(Saved entries)
= Beginning of Section =

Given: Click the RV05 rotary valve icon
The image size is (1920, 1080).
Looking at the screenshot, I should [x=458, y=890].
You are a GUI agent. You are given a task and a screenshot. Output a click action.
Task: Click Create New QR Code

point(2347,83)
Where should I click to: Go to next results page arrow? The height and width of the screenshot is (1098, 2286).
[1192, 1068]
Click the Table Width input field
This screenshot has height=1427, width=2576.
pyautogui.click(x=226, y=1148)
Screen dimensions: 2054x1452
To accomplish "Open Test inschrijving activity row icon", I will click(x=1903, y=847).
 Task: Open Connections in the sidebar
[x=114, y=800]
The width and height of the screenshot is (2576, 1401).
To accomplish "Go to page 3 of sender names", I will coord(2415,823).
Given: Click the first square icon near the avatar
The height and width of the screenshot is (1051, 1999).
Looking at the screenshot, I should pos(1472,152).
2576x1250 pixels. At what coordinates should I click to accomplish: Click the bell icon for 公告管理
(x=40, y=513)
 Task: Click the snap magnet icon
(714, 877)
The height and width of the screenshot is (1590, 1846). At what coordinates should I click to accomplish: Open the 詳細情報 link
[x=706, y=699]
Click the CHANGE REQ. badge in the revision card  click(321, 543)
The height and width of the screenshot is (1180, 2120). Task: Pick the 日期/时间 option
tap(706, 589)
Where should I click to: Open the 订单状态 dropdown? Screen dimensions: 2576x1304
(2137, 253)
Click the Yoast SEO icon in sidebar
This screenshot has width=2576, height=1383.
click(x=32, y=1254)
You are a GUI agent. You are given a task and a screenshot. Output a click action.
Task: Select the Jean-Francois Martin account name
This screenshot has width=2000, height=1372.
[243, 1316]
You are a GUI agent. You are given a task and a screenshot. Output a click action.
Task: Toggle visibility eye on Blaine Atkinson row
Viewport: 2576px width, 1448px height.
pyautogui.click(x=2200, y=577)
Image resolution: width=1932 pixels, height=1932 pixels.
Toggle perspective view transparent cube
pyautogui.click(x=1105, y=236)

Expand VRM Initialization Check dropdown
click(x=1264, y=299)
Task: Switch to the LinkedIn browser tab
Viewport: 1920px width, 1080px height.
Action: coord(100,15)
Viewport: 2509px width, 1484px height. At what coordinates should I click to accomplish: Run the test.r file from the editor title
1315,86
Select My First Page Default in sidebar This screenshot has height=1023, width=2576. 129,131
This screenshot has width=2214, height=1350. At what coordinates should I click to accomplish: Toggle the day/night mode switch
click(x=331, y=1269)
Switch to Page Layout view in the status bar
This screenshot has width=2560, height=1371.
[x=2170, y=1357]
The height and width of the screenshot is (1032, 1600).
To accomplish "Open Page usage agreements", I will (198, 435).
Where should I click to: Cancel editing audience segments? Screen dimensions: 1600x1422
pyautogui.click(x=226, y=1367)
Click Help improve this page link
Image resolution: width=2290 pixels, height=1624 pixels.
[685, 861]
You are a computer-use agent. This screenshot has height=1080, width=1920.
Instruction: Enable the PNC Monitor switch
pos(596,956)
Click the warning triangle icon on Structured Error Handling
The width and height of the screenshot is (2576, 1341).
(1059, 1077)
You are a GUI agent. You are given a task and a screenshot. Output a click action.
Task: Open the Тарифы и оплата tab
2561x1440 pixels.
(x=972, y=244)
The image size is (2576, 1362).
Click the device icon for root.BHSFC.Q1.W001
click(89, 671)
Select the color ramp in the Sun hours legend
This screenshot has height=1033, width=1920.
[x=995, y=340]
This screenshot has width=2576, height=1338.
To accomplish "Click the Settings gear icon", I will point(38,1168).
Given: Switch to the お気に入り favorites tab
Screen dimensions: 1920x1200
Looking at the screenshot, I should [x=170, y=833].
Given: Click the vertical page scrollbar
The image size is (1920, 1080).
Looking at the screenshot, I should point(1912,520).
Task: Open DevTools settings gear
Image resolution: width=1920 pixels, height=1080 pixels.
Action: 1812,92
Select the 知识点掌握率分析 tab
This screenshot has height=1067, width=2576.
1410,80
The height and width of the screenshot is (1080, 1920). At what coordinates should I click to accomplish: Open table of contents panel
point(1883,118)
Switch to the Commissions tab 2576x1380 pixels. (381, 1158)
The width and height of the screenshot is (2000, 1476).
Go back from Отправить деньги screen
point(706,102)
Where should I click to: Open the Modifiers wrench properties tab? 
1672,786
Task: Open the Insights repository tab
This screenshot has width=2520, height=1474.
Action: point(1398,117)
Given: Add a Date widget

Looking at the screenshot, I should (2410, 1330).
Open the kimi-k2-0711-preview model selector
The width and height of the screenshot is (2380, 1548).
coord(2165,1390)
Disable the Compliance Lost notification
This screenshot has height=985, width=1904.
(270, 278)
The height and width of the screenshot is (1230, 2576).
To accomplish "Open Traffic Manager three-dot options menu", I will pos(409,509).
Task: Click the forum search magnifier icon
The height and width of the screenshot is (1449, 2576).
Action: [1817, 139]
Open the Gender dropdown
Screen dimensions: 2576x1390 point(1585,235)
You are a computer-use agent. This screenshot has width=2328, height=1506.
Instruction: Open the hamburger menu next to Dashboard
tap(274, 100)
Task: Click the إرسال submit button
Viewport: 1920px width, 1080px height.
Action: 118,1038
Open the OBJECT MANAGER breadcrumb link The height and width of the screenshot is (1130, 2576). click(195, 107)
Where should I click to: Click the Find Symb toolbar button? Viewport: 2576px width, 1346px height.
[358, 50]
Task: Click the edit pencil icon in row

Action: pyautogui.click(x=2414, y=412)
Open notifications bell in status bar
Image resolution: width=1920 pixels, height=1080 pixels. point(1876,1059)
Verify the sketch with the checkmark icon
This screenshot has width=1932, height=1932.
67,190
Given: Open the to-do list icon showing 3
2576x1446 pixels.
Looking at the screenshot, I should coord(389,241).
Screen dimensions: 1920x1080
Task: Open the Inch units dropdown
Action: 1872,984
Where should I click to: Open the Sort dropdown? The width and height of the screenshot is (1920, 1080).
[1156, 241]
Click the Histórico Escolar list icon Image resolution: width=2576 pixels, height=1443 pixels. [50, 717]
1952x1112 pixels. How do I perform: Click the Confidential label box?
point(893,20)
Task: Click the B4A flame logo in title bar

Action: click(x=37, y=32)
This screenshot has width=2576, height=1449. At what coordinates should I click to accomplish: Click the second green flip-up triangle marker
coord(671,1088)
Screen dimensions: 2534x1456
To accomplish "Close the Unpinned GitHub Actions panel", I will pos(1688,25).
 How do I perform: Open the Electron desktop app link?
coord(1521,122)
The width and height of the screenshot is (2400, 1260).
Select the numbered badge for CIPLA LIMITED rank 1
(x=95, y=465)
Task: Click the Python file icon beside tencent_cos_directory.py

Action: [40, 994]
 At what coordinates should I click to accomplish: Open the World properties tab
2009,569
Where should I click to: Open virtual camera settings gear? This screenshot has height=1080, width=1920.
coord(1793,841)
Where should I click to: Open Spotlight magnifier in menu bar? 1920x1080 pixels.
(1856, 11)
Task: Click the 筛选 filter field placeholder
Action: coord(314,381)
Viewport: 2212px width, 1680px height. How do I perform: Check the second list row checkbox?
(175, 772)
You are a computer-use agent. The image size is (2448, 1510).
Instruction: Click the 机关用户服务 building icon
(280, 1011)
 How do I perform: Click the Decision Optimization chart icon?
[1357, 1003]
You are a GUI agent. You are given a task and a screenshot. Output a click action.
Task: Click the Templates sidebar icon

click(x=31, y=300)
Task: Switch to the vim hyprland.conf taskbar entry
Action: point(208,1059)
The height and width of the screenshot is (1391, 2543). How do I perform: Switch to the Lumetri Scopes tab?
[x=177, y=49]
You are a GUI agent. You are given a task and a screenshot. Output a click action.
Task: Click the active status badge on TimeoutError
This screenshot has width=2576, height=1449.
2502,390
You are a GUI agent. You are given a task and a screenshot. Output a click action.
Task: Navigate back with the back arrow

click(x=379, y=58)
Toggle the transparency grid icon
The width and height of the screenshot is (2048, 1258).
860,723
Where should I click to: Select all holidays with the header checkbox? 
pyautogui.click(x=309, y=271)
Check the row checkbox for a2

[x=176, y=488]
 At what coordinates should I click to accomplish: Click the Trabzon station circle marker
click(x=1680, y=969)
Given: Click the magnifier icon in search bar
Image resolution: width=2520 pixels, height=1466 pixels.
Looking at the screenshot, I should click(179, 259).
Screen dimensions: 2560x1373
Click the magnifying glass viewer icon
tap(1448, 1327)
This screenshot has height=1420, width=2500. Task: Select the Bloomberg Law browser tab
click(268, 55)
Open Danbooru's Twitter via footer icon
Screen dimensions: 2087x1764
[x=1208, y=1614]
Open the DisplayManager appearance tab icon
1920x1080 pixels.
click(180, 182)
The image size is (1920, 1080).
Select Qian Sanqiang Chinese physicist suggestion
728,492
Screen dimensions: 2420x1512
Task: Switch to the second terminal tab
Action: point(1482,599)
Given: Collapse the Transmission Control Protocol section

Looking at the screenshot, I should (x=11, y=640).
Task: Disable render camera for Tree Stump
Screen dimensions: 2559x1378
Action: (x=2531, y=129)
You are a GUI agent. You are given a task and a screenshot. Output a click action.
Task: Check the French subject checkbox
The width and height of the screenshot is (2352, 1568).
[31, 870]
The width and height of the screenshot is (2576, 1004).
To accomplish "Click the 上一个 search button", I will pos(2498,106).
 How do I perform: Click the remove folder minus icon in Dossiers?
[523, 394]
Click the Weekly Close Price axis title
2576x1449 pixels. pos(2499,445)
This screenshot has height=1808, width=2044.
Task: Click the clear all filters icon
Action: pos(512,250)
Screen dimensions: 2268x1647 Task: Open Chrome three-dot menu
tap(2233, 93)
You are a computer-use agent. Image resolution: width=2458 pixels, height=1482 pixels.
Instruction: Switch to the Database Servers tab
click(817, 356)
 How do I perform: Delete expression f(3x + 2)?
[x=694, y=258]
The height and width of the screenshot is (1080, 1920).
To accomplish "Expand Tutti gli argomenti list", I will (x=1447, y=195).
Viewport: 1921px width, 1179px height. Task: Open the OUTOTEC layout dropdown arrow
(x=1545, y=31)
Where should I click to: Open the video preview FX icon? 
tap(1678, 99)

= End of Section =

Exercise details :: Copy every line in the data above that has the string "will" in it.

Final answer ::
To accomplish "Open Test inschrijving activity row icon", I will click(x=1903, y=847).
To accomplish "Go to page 3 of sender names", I will coord(2415,823).
To accomplish "Open Page usage agreements", I will (198, 435).
To accomplish "Click the Settings gear icon", I will point(38,1168).
To accomplish "Open Traffic Manager three-dot options menu", I will pos(409,509).
To accomplish "Close the Unpinned GitHub Actions panel", I will pos(1688,25).
To accomplish "Click the 上一个 search button", I will pos(2498,106).
To accomplish "Expand Tutti gli argomenti list", I will (x=1447, y=195).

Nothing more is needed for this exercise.